►

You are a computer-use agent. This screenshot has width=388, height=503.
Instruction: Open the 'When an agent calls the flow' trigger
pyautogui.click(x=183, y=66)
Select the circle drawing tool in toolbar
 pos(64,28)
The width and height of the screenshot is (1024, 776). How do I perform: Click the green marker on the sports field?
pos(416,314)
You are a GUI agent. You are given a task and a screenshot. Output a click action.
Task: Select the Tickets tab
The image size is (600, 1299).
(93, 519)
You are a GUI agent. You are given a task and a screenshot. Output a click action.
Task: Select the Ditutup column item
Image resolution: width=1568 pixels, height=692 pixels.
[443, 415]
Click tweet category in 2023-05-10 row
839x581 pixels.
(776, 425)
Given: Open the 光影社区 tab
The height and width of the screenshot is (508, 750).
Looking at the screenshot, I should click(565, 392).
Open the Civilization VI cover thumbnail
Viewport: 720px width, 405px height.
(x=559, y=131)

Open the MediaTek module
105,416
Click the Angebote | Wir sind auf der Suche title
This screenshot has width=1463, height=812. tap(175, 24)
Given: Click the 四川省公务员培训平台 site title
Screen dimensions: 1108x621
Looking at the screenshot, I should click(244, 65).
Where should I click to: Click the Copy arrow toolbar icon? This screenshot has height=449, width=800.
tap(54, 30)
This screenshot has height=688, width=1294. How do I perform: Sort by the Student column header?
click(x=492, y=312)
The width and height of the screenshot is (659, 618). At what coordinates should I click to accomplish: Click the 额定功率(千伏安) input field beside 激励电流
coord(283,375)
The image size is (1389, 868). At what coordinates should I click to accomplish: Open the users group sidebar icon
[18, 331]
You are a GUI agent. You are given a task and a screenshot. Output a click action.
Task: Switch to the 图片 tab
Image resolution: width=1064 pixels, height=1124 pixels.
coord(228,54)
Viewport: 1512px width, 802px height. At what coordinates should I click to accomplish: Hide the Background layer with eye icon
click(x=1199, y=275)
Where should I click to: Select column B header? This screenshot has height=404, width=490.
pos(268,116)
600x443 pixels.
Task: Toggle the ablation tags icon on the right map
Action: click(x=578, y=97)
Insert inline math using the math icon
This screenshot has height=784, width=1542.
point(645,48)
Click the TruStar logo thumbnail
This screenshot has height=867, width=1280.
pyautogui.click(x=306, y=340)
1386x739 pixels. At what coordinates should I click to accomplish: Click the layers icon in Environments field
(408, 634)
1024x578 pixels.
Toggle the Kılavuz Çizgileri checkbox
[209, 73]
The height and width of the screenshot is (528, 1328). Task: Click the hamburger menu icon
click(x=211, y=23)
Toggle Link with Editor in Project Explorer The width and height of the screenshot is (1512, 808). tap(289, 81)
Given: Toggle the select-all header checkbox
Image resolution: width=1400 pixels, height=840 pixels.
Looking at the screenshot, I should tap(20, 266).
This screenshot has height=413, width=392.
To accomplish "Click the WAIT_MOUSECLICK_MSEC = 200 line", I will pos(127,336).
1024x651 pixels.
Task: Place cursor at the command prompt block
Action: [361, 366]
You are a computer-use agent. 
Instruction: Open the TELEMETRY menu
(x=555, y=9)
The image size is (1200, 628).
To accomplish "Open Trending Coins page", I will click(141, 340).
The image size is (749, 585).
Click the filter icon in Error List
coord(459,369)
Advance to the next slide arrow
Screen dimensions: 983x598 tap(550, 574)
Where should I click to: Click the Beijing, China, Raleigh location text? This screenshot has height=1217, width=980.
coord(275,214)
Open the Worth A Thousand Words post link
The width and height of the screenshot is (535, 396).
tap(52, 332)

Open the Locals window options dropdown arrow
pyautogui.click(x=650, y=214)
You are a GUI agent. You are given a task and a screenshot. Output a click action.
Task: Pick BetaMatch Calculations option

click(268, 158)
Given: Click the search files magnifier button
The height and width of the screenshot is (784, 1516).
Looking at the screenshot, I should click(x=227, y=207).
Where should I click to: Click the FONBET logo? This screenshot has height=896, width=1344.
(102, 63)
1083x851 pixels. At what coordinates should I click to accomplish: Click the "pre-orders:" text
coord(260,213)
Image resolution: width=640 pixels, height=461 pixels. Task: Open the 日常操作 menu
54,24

◄

# SET TASK
Rewrite every entry above with "GUI agent" changed to "interface agent", leaving everything else as it is.

# EXERCISE OUTPUT
You are a computer-use agent. This screenshot has width=388, height=503.
Instruction: Open the 'When an agent calls the flow' trigger
pyautogui.click(x=183, y=66)
Select the circle drawing tool in toolbar
 pos(64,28)
The width and height of the screenshot is (1024, 776). How do I perform: Click the green marker on the sports field?
pos(416,314)
You are a interface agent. You are given a task and a screenshot. Output a click action.
Task: Select the Tickets tab
The image size is (600, 1299).
(93, 519)
You are a interface agent. You are given a task and a screenshot. Output a click action.
Task: Select the Ditutup column item
Image resolution: width=1568 pixels, height=692 pixels.
[443, 415]
Click tweet category in 2023-05-10 row
839x581 pixels.
(776, 425)
Given: Open the 光影社区 tab
The height and width of the screenshot is (508, 750).
Looking at the screenshot, I should click(565, 392).
Open the Civilization VI cover thumbnail
Viewport: 720px width, 405px height.
(x=559, y=131)

Open the MediaTek module
105,416
Click the Angebote | Wir sind auf der Suche title
This screenshot has width=1463, height=812. tap(175, 24)
Given: Click the 四川省公务员培训平台 site title
Screen dimensions: 1108x621
Looking at the screenshot, I should click(244, 65).
Where should I click to: Click the Copy arrow toolbar icon? This screenshot has height=449, width=800.
tap(54, 30)
This screenshot has height=688, width=1294. How do I perform: Sort by the Student column header?
click(x=492, y=312)
The width and height of the screenshot is (659, 618). At what coordinates should I click to accomplish: Click the 额定功率(千伏安) input field beside 激励电流
coord(283,375)
The image size is (1389, 868). At what coordinates should I click to accomplish: Open the users group sidebar icon
[18, 331]
You are a interface agent. You are given a task and a screenshot. Output a click action.
Task: Switch to the 图片 tab
Image resolution: width=1064 pixels, height=1124 pixels.
coord(228,54)
Viewport: 1512px width, 802px height. At what coordinates should I click to accomplish: Hide the Background layer with eye icon
click(x=1199, y=275)
Where should I click to: Select column B header? This screenshot has height=404, width=490.
pos(268,116)
600x443 pixels.
Task: Toggle the ablation tags icon on the right map
Action: click(x=578, y=97)
Insert inline math using the math icon
This screenshot has height=784, width=1542.
point(645,48)
Click the TruStar logo thumbnail
This screenshot has height=867, width=1280.
pyautogui.click(x=306, y=340)
1386x739 pixels. At what coordinates should I click to accomplish: Click the layers icon in Environments field
(408, 634)
1024x578 pixels.
Toggle the Kılavuz Çizgileri checkbox
[209, 73]
The height and width of the screenshot is (528, 1328). Task: Click the hamburger menu icon
click(x=211, y=23)
Toggle Link with Editor in Project Explorer The width and height of the screenshot is (1512, 808). tap(289, 81)
Given: Toggle the select-all header checkbox
Image resolution: width=1400 pixels, height=840 pixels.
Looking at the screenshot, I should tap(20, 266).
This screenshot has height=413, width=392.
To accomplish "Click the WAIT_MOUSECLICK_MSEC = 200 line", I will pos(127,336).
1024x651 pixels.
Task: Place cursor at the command prompt block
Action: [361, 366]
You are a computer-use agent. 
Instruction: Open the TELEMETRY menu
(x=555, y=9)
The image size is (1200, 628).
To accomplish "Open Trending Coins page", I will click(141, 340).
The image size is (749, 585).
Click the filter icon in Error List
coord(459,369)
Advance to the next slide arrow
Screen dimensions: 983x598 tap(550, 574)
Where should I click to: Click the Beijing, China, Raleigh location text? This screenshot has height=1217, width=980.
coord(275,214)
Open the Worth A Thousand Words post link
The width and height of the screenshot is (535, 396).
tap(52, 332)

Open the Locals window options dropdown arrow
pyautogui.click(x=650, y=214)
You are a interface agent. You are given a task and a screenshot. Output a click action.
Task: Pick BetaMatch Calculations option

click(268, 158)
Given: Click the search files magnifier button
The height and width of the screenshot is (784, 1516).
Looking at the screenshot, I should click(x=227, y=207).
Where should I click to: Click the FONBET logo? This screenshot has height=896, width=1344.
(102, 63)
1083x851 pixels. At what coordinates should I click to accomplish: Click the "pre-orders:" text
coord(260,213)
Image resolution: width=640 pixels, height=461 pixels. Task: Open the 日常操作 menu
54,24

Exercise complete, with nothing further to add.